Note: By default, photos are saved to those 6.6 gigabytes of internal memory, and not on the microSD card. You can change that in the settings.
And speaking of the photos, they're about as good as any we've seen from an smartphone camera. Colors are crisp and well-reproduced. Macro (close-up) was excellent. Low light was about what you'd expect. It's still not going to replace your DSLR, but the Incredible can serve as a pretty decent point-and-shoot camera.
As for video, it's on par with cell phone video. It shoots at a resolution of 640x480 pixels by default or 800x480, so you don't get the full 8MP like you do with still shots. It'll do, but you're not going to want to throw out your video camera just yet.
Video test at 640x480
Video test at 800x480
Other odds and ends
- Phone calls: This isn't really something we worry about much anymore. Verizon's network has proven solid over a couple days of use.
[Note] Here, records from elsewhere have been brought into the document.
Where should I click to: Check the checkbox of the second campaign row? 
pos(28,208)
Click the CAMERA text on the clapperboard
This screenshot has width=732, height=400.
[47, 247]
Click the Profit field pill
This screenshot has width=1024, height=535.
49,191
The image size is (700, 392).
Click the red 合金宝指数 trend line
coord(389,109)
- Data: Same goes for data.
- GPS: The Incredible can pinpoint your location with full assisted GPS, and it can use WiFi and cell towers to get a ballpark location and help speed satellite acquisition. In our testing, either way worked fast in Google Maps.
- Bluetooth: Love how easy this has become in the past year or so. Turn on Bluetooth, tell it to scan for devices, and it does all the work. No needing to type in pairing codes. (Pssssst: The default code is almost always 0000.)
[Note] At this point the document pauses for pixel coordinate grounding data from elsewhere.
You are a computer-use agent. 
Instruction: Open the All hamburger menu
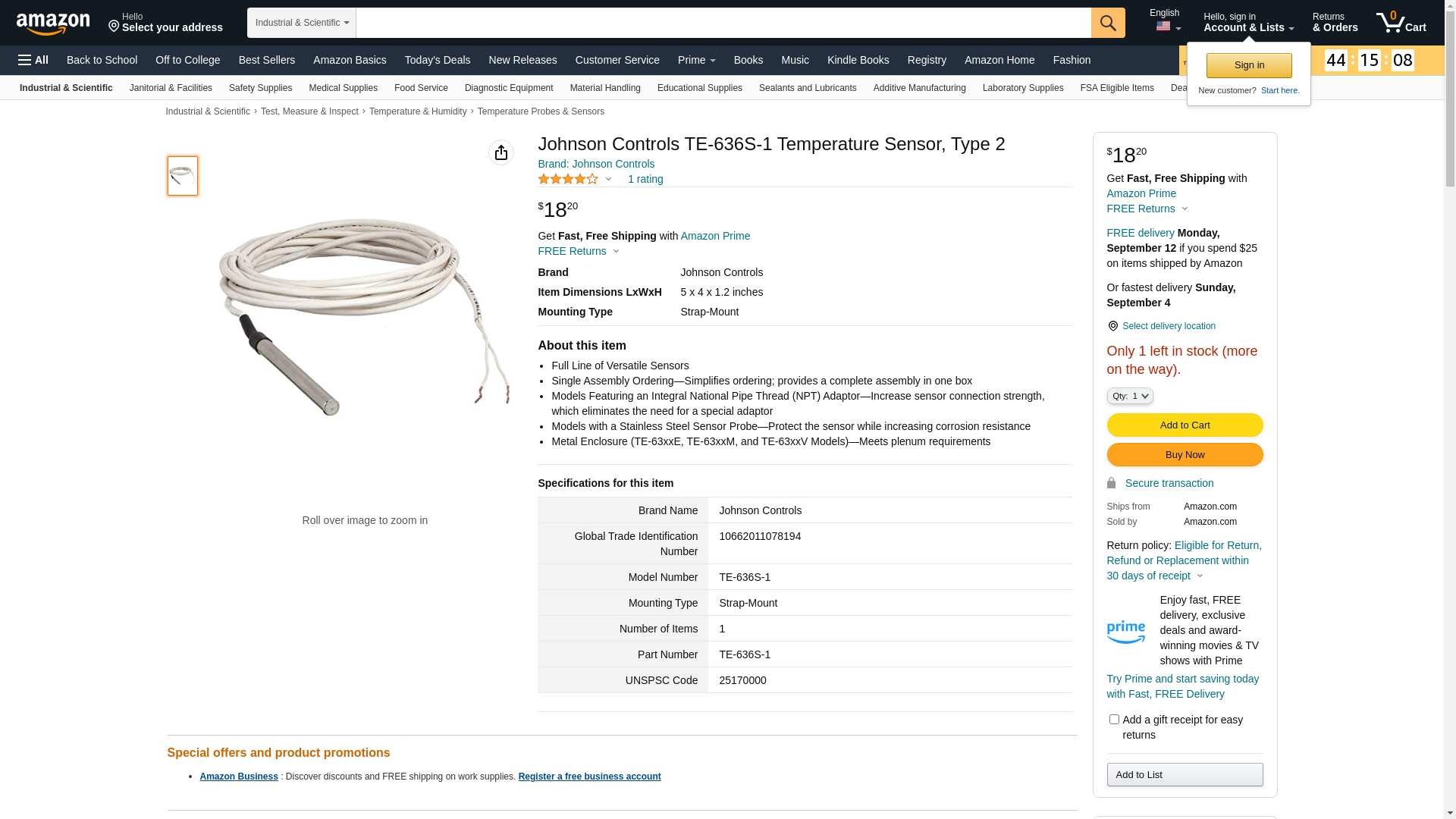[x=33, y=60]
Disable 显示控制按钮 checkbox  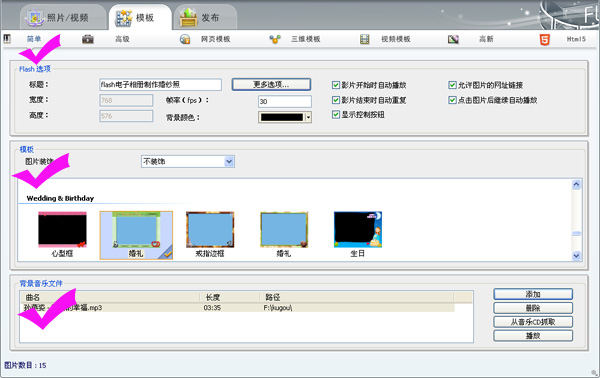336,114
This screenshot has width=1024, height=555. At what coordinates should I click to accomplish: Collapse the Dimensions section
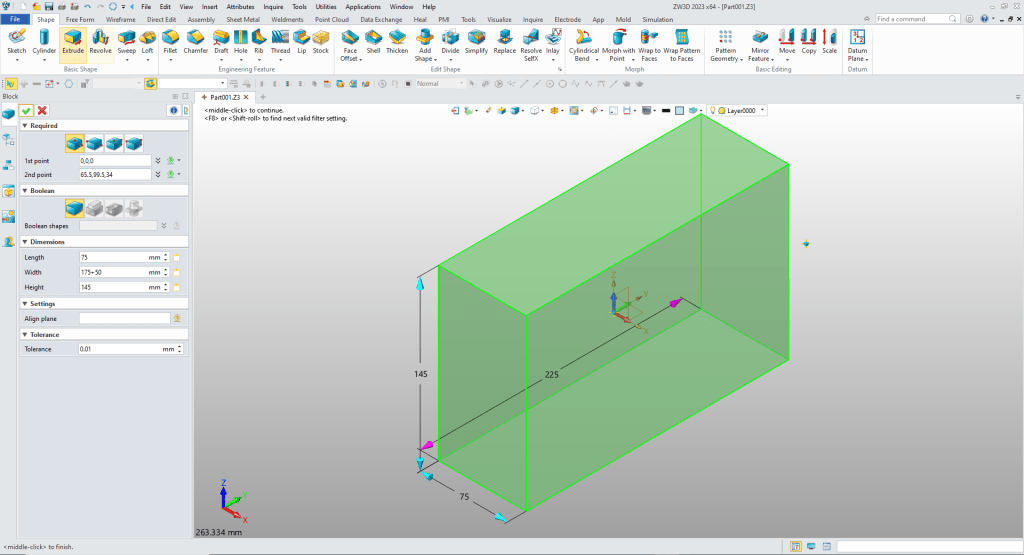24,241
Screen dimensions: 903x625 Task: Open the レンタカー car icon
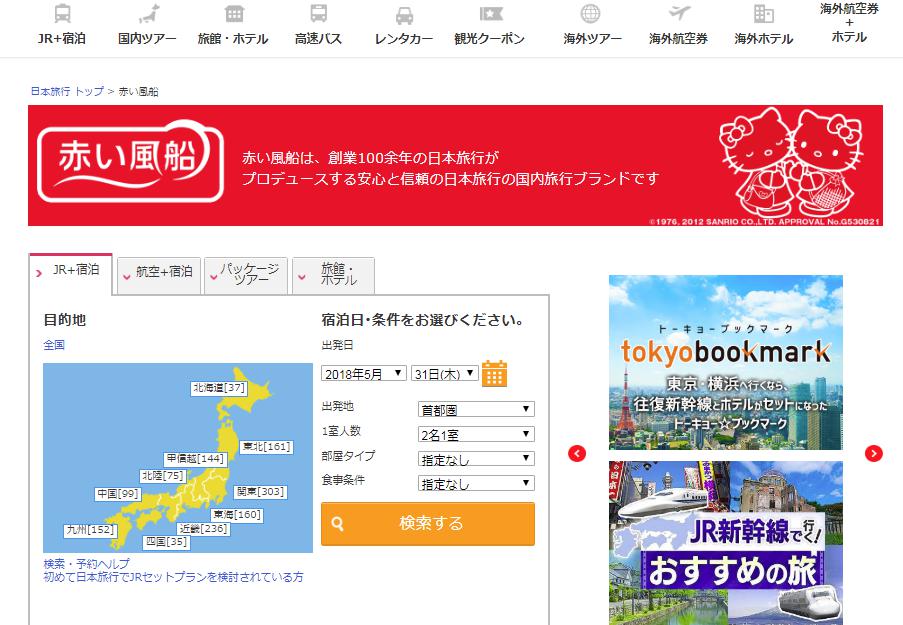(x=404, y=15)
- YouTube: Android's app is on board, and it works fine.
- TV Out: In the Sound & Display settings menu, there's a TV out setting. From there you can choose orientation (portrait, landscape or auto), and the format (NTSC-M, NTSC-J, etc.). We're still trying to track down the details on this. As there's no HDMI port, anything would have to go through the microUSB port.
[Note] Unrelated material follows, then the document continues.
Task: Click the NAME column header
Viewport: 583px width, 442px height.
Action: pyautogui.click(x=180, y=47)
What about business users?
The Incredible does just fine with the usual business documents. Quickoffice can open Excel and Word documents just fine, and the PDF Viewer app does just what its name implies. That said, you're not going to be doing any editing with either of these apps. It's read-only. If you need to really get some work done, you're going to have to get a third-party app like Documents to Go.
As far as e-mail goes, Sense has Exchange support built in, if that's what you use. And if your business uses Google Apps for its e-mail, you're set. Just add it as an account in the gmail app. (Google Docs are still a work in progress, unfortunately.)
The Incredible feels familiar, despite being the first of the new generation of HTC phones (not counting the Google Nexus One) to arrive in the United States. That's a tribute to the relationship between Sense and the Android operating system. If you have used Sense in the past, you'll be fine with the new version. If you're coming from stock Android, you'll be able to navigate Sense with ease.
Clearly, some tough decisions will need to be made over the coming weeks and months. For Verizon customers, it'll be between the Incredible and the Google Nexus One (if and when it's ever released). That's until the next great phone is announced. Sprint fans waiting for the Evo 4G to arrive in a couple months may well be tempted by Incredible, trading WiMax, a front-facing camera and the ability to act as an 8-device WiFi hotspot. (If you need help choosing, check out this chart.)
And then there are the phones that we don't even know about yet. There's always something bigger and better over the horizon, right?
For our money -- $199.99 after a two-year contract and $100 rebate -- the Incredible quickly has made itself the Android smartphone to beat, at least in the United States, and at least until the Evo 4G arrives. And even then, it's going to be a tough battle.